Menacées de mort ou de viol, voyant souvent leurs enfants également exposés à la violence, ces femmes vivent dans une situation d’isolement politique. Détournées des machines de diffusion de la désinformation, attaquées par des dirigeants politiques ou des influenceurs de la « machosphère », considérées comme « identitaires » par des secteurs progressistes, la solitude devient une compagne pour ces femmes. Dans le cadre d’une enquête menée par l’institut que je préside, « Et si c’était vous ? », nous avons surveillé les réseaux sociaux des principaux dirigeants des pouvoirs exécutif et législatif (350 au total) lors d’une des vagues de menaces qui ont touché huit parlementaires. Seuls 14% d’entre eux ont exprimé leur solidarité avec eux.

Si nous partons du principe que l’agenda des acteurs politiques est basé sur les opinions exprimées sur les réseaux sociaux, nous concluons qu’il s’agit d’un sujet sans importance, dont ils veulent se tenir à distance. Dans la même période de 2023, le père Júlio Lancellotti a reçu des menaces de mort. Les réseaux sociaux et le gouvernement se sont mobilisés pour reconnaître, à juste titre, bien sûr, la pertinence de leur travail social. Il n’est pas difficile de comprendre ce qui le rendait digne de protection et de reconnaissance, alors que les femmes parlementaires étaient abandonnées à leur sort.

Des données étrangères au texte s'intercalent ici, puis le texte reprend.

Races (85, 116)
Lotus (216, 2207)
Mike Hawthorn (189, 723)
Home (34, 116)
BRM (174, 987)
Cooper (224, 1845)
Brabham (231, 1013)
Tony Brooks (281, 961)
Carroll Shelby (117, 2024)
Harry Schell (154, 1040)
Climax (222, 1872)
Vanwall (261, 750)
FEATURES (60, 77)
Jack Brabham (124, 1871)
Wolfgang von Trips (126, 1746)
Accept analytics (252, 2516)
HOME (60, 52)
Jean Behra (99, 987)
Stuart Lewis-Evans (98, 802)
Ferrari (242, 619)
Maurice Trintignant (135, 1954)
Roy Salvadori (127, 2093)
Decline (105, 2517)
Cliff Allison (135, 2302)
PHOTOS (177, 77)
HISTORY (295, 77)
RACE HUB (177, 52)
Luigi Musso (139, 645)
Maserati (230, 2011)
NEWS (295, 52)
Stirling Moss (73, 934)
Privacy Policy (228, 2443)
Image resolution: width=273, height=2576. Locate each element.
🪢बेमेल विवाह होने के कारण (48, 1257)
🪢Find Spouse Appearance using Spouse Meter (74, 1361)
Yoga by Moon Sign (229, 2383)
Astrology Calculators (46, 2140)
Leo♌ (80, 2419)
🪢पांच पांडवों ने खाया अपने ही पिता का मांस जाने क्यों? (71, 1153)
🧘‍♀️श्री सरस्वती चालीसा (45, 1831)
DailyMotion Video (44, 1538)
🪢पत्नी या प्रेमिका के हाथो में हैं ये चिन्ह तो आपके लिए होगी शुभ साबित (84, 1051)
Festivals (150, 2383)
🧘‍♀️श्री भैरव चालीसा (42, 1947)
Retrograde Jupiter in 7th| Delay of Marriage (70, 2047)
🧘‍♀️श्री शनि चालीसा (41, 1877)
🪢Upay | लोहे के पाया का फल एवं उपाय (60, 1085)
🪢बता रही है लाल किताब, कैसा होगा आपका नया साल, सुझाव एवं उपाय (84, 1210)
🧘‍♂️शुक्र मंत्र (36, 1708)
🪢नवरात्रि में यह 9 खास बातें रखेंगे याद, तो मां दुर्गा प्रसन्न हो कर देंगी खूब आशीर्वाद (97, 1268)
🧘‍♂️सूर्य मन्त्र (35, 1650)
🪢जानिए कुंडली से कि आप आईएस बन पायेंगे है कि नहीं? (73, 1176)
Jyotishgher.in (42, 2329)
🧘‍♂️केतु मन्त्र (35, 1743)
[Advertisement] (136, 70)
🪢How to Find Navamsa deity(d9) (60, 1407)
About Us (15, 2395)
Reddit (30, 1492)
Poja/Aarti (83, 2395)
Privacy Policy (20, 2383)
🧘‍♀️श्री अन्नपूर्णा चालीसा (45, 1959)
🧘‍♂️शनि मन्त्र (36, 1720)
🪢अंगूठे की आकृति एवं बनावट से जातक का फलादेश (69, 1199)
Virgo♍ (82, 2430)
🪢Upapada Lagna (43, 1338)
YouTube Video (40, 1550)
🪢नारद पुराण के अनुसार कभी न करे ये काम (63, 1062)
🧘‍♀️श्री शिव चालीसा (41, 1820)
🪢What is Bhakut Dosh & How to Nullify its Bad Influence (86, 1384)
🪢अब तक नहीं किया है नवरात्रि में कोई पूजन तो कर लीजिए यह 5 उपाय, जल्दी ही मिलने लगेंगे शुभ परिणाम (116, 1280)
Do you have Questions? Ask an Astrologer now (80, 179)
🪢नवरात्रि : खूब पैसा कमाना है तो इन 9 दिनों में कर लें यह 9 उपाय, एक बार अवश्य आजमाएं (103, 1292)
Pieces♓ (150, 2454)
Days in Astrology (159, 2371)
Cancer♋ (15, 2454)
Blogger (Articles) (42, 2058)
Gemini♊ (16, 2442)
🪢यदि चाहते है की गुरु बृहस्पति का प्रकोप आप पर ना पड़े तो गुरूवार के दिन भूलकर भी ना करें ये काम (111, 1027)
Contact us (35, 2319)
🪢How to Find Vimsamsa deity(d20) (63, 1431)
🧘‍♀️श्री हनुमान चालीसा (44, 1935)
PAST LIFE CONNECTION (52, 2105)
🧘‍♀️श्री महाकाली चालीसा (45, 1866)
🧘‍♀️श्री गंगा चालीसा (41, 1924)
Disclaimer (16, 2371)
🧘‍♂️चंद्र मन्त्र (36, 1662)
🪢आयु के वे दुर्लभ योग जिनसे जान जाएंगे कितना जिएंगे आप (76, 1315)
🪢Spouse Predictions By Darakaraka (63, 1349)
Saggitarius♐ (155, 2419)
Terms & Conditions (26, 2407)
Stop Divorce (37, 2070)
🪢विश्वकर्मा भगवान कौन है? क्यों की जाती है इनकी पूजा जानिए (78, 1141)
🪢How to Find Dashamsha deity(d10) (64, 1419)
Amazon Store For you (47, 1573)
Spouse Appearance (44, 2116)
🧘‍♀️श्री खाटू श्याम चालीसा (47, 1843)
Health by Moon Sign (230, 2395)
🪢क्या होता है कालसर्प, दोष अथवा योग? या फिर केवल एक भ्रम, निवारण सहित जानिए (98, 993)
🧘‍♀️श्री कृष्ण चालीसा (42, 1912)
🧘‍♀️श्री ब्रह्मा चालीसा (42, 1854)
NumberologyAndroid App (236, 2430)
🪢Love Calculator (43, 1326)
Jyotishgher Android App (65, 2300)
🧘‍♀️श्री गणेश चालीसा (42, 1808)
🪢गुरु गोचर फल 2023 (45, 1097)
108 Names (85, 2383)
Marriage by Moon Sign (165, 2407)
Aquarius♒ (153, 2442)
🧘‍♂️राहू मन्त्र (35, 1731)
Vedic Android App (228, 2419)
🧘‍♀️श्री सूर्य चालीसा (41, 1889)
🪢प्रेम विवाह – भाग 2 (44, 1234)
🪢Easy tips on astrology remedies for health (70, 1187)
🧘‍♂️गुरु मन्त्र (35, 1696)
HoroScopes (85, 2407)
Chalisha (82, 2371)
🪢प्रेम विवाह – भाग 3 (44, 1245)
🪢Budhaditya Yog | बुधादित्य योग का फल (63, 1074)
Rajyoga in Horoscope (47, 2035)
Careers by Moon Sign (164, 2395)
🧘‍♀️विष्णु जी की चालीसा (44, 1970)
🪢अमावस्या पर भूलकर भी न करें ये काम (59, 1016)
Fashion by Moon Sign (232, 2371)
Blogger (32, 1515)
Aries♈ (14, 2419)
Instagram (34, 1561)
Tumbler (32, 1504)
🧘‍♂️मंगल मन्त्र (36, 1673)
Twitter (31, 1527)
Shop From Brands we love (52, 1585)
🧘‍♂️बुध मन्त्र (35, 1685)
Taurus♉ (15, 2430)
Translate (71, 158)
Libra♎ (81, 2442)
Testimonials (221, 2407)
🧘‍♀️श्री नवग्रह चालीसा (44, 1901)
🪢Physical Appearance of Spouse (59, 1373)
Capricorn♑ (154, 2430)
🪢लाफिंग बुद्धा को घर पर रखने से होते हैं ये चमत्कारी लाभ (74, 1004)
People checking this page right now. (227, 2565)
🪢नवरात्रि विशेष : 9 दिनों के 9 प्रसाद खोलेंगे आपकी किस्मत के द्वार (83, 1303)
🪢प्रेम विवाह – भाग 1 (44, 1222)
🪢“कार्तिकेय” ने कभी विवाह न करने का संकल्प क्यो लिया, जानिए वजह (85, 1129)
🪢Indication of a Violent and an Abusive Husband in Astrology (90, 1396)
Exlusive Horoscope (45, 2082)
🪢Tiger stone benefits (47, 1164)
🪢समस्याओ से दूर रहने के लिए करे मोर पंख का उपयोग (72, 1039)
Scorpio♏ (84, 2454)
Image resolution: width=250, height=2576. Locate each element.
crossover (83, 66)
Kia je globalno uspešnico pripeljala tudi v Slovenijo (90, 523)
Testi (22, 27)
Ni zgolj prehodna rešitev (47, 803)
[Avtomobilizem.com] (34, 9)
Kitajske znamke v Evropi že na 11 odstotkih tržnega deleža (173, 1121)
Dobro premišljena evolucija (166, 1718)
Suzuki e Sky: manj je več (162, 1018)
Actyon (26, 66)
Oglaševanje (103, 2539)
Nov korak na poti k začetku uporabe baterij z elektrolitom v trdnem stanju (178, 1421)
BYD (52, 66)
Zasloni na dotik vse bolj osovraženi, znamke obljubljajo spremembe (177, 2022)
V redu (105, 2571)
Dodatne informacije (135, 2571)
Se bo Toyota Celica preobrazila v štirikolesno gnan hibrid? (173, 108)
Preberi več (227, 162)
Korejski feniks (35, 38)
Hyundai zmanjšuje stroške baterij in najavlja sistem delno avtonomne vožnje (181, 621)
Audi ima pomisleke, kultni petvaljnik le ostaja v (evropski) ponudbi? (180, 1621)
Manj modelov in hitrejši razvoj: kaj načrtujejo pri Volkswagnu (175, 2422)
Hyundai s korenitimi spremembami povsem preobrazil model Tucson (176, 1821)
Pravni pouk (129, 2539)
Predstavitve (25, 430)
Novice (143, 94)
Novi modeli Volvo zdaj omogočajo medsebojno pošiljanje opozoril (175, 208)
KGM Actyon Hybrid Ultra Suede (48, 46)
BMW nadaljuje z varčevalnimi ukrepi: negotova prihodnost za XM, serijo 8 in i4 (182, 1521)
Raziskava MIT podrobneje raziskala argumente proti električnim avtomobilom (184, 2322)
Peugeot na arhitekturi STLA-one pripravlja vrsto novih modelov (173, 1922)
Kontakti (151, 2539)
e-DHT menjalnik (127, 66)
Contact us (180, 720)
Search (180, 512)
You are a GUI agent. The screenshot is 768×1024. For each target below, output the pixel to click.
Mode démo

J’aime l’idée d’O’Neill selon laquelle les processus Big Data codent le passé ou ce qui passe. C’est une indication que seuls nous, les êtres humains, pouvons inventer l’avenir. Et cet avenir, pas encore codifié, est inventé par des femmes, notamment noires, qui établissent la justice sociale au-dessus du profit et de la violence. Mettre fin à la violence politique fondée sur le genre et la race ouvre la voie à la naissance de ce nouveau monde et à l’émergence de l’humanité de la « grande nuit ».

*Manuela d'Avila est journaliste et ancien député fédéral.

Initialement publié sur le site Autres mots.